Jat Lancers was a cavalry regiment having 250 sepoys and 150 sowars (cavalrymen) who fought for the English East India Company during the revolt of 1857.

  • After 1860, there was a substantial increase in Jat recruitment in the British Army.

All the men in the 14th Murray’s Jat Lancers were Jats thus making it an all Jat Regiment. The regiment received a battle honor and a theatre honor in their Afghan campaign of 1878-79.

  • The official Regiment was created in 1897.

It was created as infantry units from old battalions of the Bengal Army. It was also the time when the British started recruiting soldiers according to their ‘martial class’.

  • In January 1922, the 9th Jat Regiment was formed by merging four active battalions and one training battalion.

The 1st Battalion was raised as the 22nd Bengal Native Infantry in 1803. The 2nd and 3rd Battalions were raised in 1817 and 1823 respectively. All three battalions had distinguished records of service, including the winning of many honors during World War I.

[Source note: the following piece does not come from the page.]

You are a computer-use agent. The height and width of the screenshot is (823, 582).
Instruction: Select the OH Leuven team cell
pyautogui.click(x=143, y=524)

  • The numeral 9 stood for their regimental hierarchy in the British Indian Army.

Even though the numeral 9 was dropped from the name post-Independence, it is still used in the insignia.

  • Until 1947, Jats won 19 battle honors and 2 Victoria crosses.

Victoria Cross is the highest and most prestigious award of the British honors system. It is awarded for valor “in the presence of the enemy” to the members of the British Armed Forces.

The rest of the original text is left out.